- **Exercise goal**: Please restate the lines shown below exactly, every one of them.
· · · · · · ·
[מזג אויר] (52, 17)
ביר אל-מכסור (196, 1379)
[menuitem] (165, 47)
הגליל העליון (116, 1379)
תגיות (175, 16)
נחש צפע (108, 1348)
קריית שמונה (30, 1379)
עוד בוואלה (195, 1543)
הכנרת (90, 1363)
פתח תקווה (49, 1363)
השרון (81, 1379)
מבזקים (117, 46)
· · · · · · ·
- **Solution**:
[מזג אויר] (52, 17)
ביר אל-מכסור (196, 1379)
[menuitem] (165, 47)
הגליל העליון (116, 1379)
תגיות (175, 16)
נחש צפע (108, 1348)
קריית שמונה (30, 1379)
עוד בוואלה (195, 1543)
הכנרת (90, 1363)
פתח תקווה (49, 1363)
השרון (81, 1379)
מבזקים (117, 46)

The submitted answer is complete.